▶ Objective: Copy each of the records below word for word, keeping every line as it is.

=== Exercise data ===

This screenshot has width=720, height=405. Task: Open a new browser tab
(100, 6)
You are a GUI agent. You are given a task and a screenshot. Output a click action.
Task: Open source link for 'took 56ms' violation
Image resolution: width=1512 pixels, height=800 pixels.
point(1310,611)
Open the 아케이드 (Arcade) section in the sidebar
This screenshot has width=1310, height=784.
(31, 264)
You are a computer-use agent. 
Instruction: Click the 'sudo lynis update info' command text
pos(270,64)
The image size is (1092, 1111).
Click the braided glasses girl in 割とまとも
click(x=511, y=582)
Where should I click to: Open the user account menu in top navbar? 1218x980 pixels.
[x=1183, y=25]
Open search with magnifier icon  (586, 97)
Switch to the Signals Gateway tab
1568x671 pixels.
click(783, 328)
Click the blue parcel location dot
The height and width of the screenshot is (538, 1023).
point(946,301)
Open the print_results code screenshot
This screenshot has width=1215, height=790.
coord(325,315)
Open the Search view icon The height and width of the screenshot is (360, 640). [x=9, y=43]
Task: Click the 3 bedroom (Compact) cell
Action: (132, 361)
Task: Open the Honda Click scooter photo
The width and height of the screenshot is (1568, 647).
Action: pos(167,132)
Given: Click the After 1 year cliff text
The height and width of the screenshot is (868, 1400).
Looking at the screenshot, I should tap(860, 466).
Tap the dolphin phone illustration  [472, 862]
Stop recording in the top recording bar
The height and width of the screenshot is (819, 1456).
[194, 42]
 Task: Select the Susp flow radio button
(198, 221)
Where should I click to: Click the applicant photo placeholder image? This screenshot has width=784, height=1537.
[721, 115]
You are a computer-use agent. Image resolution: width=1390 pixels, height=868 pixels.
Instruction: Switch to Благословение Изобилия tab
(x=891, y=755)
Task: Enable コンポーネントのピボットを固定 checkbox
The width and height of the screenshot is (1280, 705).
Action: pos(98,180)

===

▶ Worked answer:
This screenshot has width=720, height=405. Task: Open a new browser tab
(100, 6)
You are a GUI agent. You are given a task and a screenshot. Output a click action.
Task: Open source link for 'took 56ms' violation
Image resolution: width=1512 pixels, height=800 pixels.
point(1310,611)
Open the 아케이드 (Arcade) section in the sidebar
This screenshot has width=1310, height=784.
(31, 264)
You are a computer-use agent. 
Instruction: Click the 'sudo lynis update info' command text
pos(270,64)
The image size is (1092, 1111).
Click the braided glasses girl in 割とまとも
click(x=511, y=582)
Where should I click to: Open the user account menu in top navbar? 1218x980 pixels.
[x=1183, y=25]
Open search with magnifier icon  (586, 97)
Switch to the Signals Gateway tab
1568x671 pixels.
click(783, 328)
Click the blue parcel location dot
The height and width of the screenshot is (538, 1023).
point(946,301)
Open the print_results code screenshot
This screenshot has width=1215, height=790.
coord(325,315)
Open the Search view icon The height and width of the screenshot is (360, 640). [x=9, y=43]
Task: Click the 3 bedroom (Compact) cell
Action: (132, 361)
Task: Open the Honda Click scooter photo
The width and height of the screenshot is (1568, 647).
Action: pos(167,132)
Given: Click the After 1 year cliff text
The height and width of the screenshot is (868, 1400).
Looking at the screenshot, I should tap(860, 466).
Tap the dolphin phone illustration  [472, 862]
Stop recording in the top recording bar
The height and width of the screenshot is (819, 1456).
[194, 42]
 Task: Select the Susp flow radio button
(198, 221)
Where should I click to: Click the applicant photo placeholder image? This screenshot has width=784, height=1537.
[721, 115]
You are a computer-use agent. Image resolution: width=1390 pixels, height=868 pixels.
Instruction: Switch to Благословение Изобилия tab
(x=891, y=755)
Task: Enable コンポーネントのピボットを固定 checkbox
The width and height of the screenshot is (1280, 705).
Action: pos(98,180)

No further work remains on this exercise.